ACC befürwortet 24er-Playoff und gibt allen Teams Hoffnung
← NewsCFB

ACC befürwortet 24er-Playoff und gibt allen Teams Hoffnung

ACC-Kommissar Jim Phillips hat sich für ein erweitertes College-Football-Playoff mit 24 Teams ausgesprochen. Die Entscheidung wird von der Mehrheit der Trainer und Athletikdirektoren der Liga unterstützt. Das Big Ten hatte das 24er-Modell ursprünglich vorgeschlagen, und es gewinnt an Unterstützung, je weiter die Diskussionen über eine Expansion des Playoffs fortschreiten.

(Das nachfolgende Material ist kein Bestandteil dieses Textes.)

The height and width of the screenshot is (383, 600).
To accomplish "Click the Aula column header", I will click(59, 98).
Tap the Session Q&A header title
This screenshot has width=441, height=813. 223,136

Phillips argumentiert, dass mehr Zugang zum Playoff für die langfristige Zukunft des College Football entscheidend ist. "Wenn man nationale Meisterschafts-Kandidaten aus dem Playoff ausschließt, stimmt die Anzahl nicht", sagte Phillips. "Wir haben das mit Florida State durchgemacht, als das Feld nur vier Teams umfasste, und ich weiß, dass andere Schulen dafür gelitten haben." Er verwies auch auf Notre Dame als ein Team, das in diesem Jahr ins Playoff gehört hätte. Phillips betont, dass es für Präsidenten und Kanzler wichtig ist zu sehen, dass ihre Investitionen in Fußballprogramme sich lohnen können. "Es braucht Hoffnung. Es braucht die Chance, dass man zu Saisonbeginn mit einem klaren Ziel ins Playoff kommen kann."

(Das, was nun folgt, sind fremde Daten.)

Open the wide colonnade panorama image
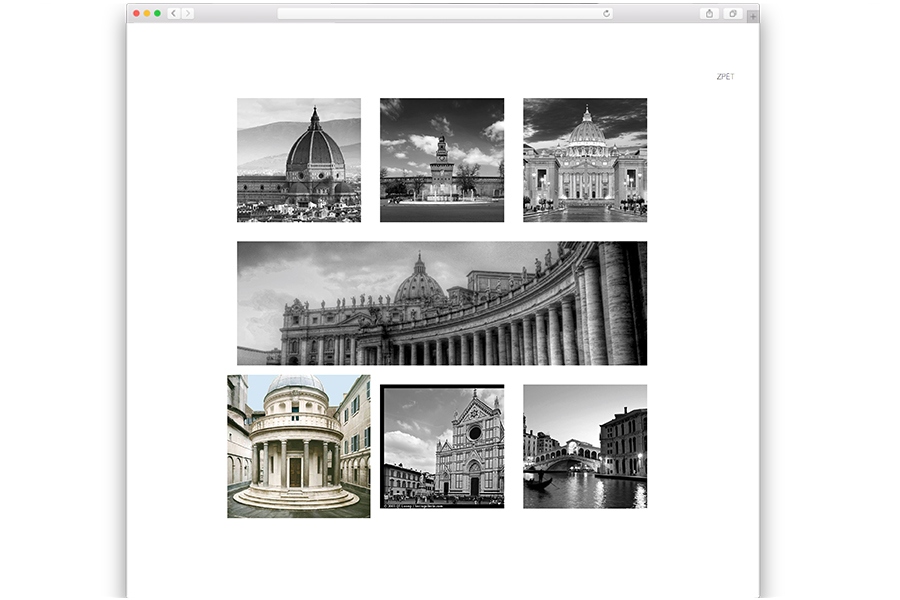The width and height of the screenshot is (900, 600). [441, 303]
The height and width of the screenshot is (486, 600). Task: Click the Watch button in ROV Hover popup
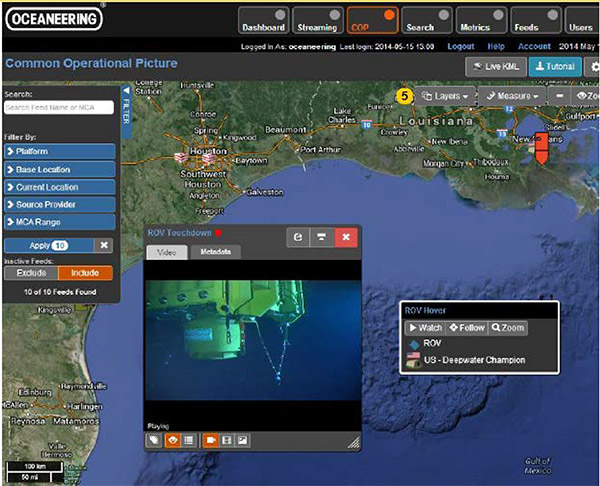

Doch es gibt noch Hürden zu überwinden. SEC-Kommissar Greg Sankey bevorzugt weiterhin ein 16er-Playoff. Letztendlich müssen das Big Ten und die SEC einstimmig entscheiden, wie das Playoff-Format in Zukunft aussieht. Aus Sicht der ACC-Trainer liegt der Vorteil eines größeren Playoffs auf der Hand. "Unser jetziges Playoff ist perfekt für die Mitte der 90er Jahre, als wir noch kleine Conferences hatten", erklärte Duke-Trainer Manny Diaz. "Schaut euch an, was wir heute haben. Riesige Conferences, in denen nicht jeder gegen jeden spielen kann. Wir gehen zu neun Conference-Spielen über, was bedeutet, dass es weniger Spiele zwischen Conferences gibt. Du kannst nicht wirklich sagen, ob das dritte Team dieser Liga besser ist als das fünfte Team jener Liga."

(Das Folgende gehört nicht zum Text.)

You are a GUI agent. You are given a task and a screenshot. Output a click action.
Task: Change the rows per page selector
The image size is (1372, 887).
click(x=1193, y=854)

Diaz verweist auf die strukturellen Veränderungen im College Football. Mit dem Portal und NIL-Deals gibt es mehr Parität zwischen den Teams. "Es gibt mehr Teams, die jetzt gewinnen und um einen Meistertitel kämpfen können als je zuvor. Die Antwort darauf ist ein größeres Playoff." Viele ACC-Trainer nennen die Finalbilanz der Miami Hurricanes als Beispiel, die im letzten Jahr als letzte At-Large-Auswahl ins Playoff kamen und dann bis zum Nationalen Meisterschaftsspiel liefen.

Allerdings hat Miami-Trainer Mario Cristobal eine andere Sicht. "Ich bin nicht dafür, auf 24 Teams zu gehen", sagte Cristobal dem ESPN-Moderator Kevin Clark. "Das ist zu viel. Warum dann noch eine reguläre Saison spielen? Und automatische Bids lehne ich auch ab. Das ist kein Schönheitswettbewerb. Es geht um Wettbewerb. Geht raus und gewinnt auf dem Platz, und die Teams, die es verdienen, schaffen es."

SMU-Trainer Rhett Lashlee, der im Vorstand der American Football Coaches Association sitzt, sagt, dass ein 24er-Playoff auch andere Probleme im College-Football-Kalender beheben könnte. Die AFCA hat vor kurzem vier Kalenderänderungen vorgeschlagen, darunter die Abschaffung der Conference Championship Games und eine Verkürzung der Mindestanzahl von Tagen zwischen Postseason-Spielen auf sechs Tage. So könnte die Saison Anfang Januar enden und zwei Wochenenden mit Heim-Playoff-Spielen im Dezember ermöglicht werden.

Ballports-Take: Das 24er-Modell zeigt, wohin der College Football driften könnte, wenn sich die Power Conferences durchsetzen. Für deutsche Fans, die die Postseason verfolgen, bedeutet das mehr Spiele, mehr Chancen auf Drama und weniger frustrierende "snub"-Debatten. Gleichzeitig offenbaren die unterschiedlichen Positionen zwischen ACC und SEC, dass dieser Reform-Prozess noch lange nicht gelöst ist. Cristobals Kritik ist fair: Ein zu großes Playoff kann die Regular Season entleeren. Hier geht es um die Balance zwischen Gerechtigkeit und Tension.